Passage shown:
----------

South Africa’s confusing emergency numbers
Trying to figure out the best number to dial in a crisis is no easy task
In an emergency in the US you dial 911, in the UK 999, in Europe 112. It’s a free call from any landline or mobile phone. The operators then direct the caller to the best emergency service.
The situation in South Africa is, to put it mildly, confusing. There are at least three emergency numbers to choose from when in a life- threatening situation: 10111, 1017, and 112. In Cape Town you can also call 107 from a landline. Additionally, The Western Cape Government lists 20 different important contact numbers on its website that it advises you “to keep on your fridge or next to the telephone in case of an emergency.”
Why are there are so many different emergency numbers? What happens if you’re in a dire situation and call the wrong number? And why is calling 10111, arguably the most well known emergency number, not free from a cellphone?
It has taken GroundUp days to get answers. We spoke to at least six different people, wrote multiple emails, and hit dead-end upon dead-end.
The only reply we got was from the City of Cape Town. It recommends calling 107 from a Telkom landline in any emergency or 021 480 7700 from a cellphone. There is multilingual support that connects you to the most relevant call centre. However, it isn’t free to call from a cell phone. City employees we spoke to seemed keen for the 107 number to become standard across the country and toll-free from all phones (including mobile), but based on GroundUp’s experience there is simply a lack of co-ordination between the various emergency services.
Police send us on a runaround
We first called the South African Police Service (SAPS) office in Cape Town looking for answers. We were redirected to the SAPS Western Cape Media Centre in Cape Town who asked us to send questions via email. In response to the email, the SAPS Western Cape Media Centre asked us to forward the questions to the SAPS National Media Centre. We got no confirmation that the email was received, so we called back the SAPS Western Cape Media Centre asking for contact details for the SAPS National Media Centre to check if the email was received. Captain FC Van Wyk, the person we spoke with, said he didn’t know a number and couldn’t help.

----------

Data records:
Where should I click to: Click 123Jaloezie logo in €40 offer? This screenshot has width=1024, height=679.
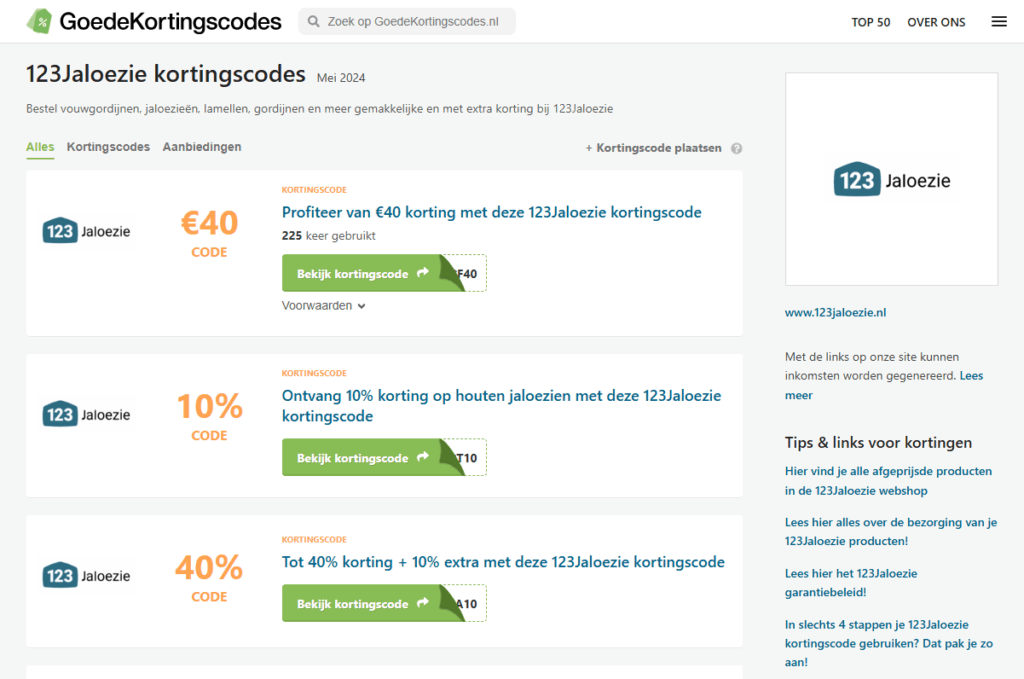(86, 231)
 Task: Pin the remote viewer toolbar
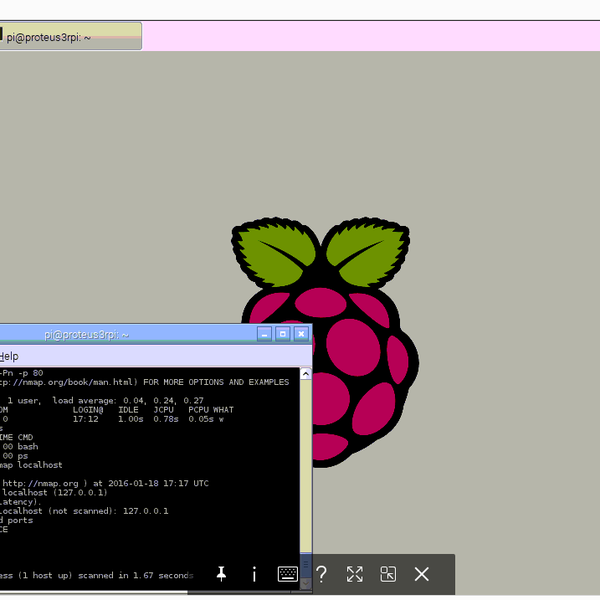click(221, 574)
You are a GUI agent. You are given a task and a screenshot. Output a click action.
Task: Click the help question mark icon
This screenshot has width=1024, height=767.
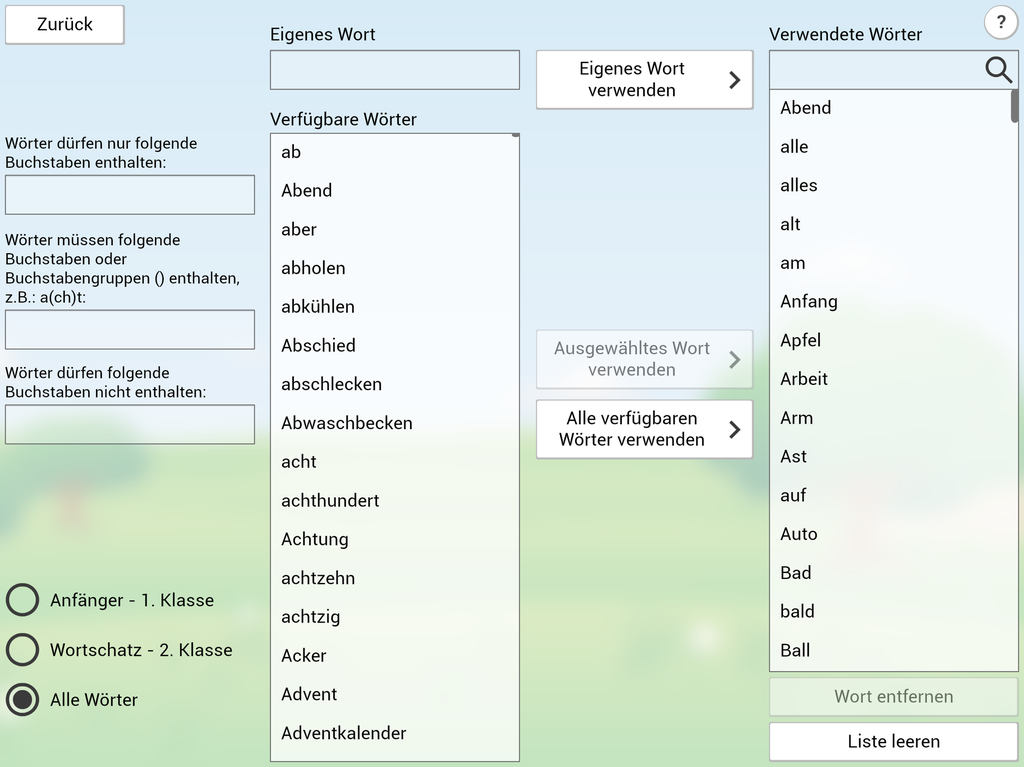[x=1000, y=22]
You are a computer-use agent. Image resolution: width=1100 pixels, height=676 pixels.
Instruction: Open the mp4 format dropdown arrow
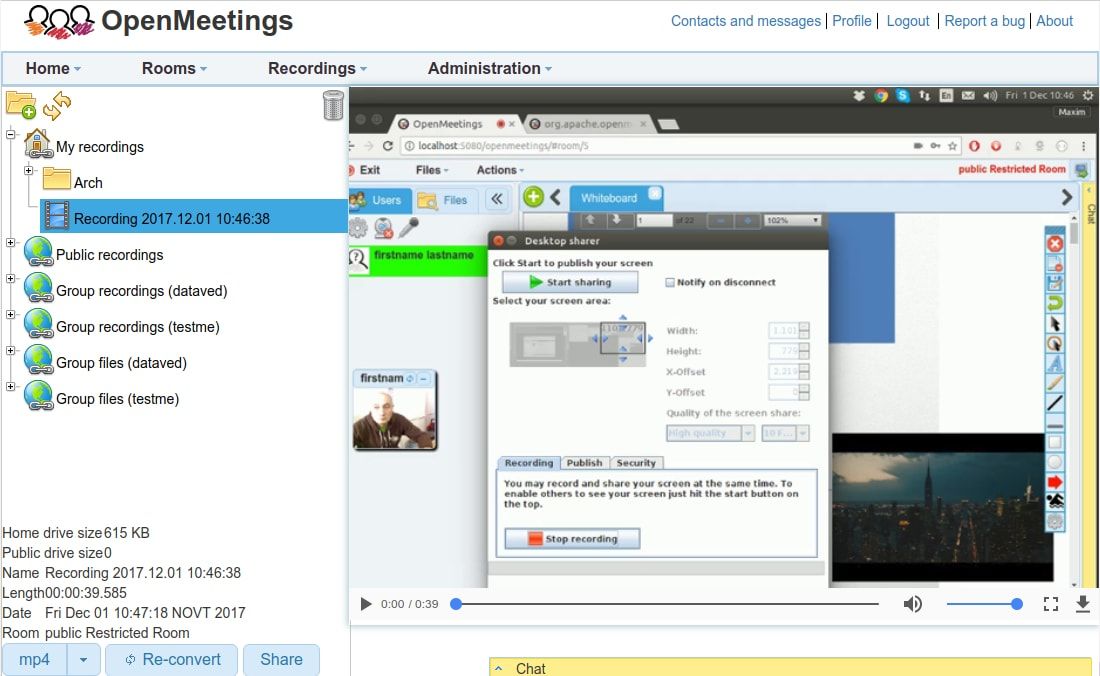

----------

Exercise requirements:
(a) Decide whether each statement agrees with the article on South Africa's emergency numbers, answering yes or no and quoting the deciding words. (i) The City of Cape Town recommends calling 107 from a Telkom landline in an emergency. (ii) Calling 021 480 7700 from a cellphone is free. (iii) Captain FC Van Wyk supplied a number for the SAPS National Media Centre.
(b) Please carry the article on South Africa's emergency numbers forward from its final sentence.

Replies:
(a)
(i) Yes: "It recommends calling 107 from a Telkom landline in any emergency"
(ii) No: "However, it isn’t free to call from a cell phone."
(iii) No: "said he didn’t know a number and couldn’t help."

(b)
We then went online to try and track down someone in SAPS who could help us. Upon seeing that the section head position for media relations was vacant, we called the spokesperson, Brigadier Mashadi Selepe. The spokesperson asked what email address the questions were sent to and in response to hearing the email address given to us by Van Wyk, said that was the wrong email address. We then forwarded the email to the address provided by Selepe. After still not receiving a response, we called back Selepe who said they did not have the ability to see if the email was received and advised calling Colonel Amelia Dreyer. Dreyer said to call Brigadier Vishnu Naidoo, the section head of operational services. Naidoo said the best person to help would be Dreyer. We called back Dreyer who asked us to forward the email to her and Naidoo. We received no response that day.
The next day we asked Dreyer when we could expect a response. She said that Naidoo would be the best person to ask as his office was following up on the inquiry. We called Naidoo who responded by saying to “have some patience” because SAPS is a big organisation. He had heard that we were “emailing and Whatsapping” Dreyer a lot. He then hung up.
The following day we messaged Dreyer to check on the status of the enquiry. She apologised and said that she was under the impression that Naidoo had given us feedback already. She said she would contact them again.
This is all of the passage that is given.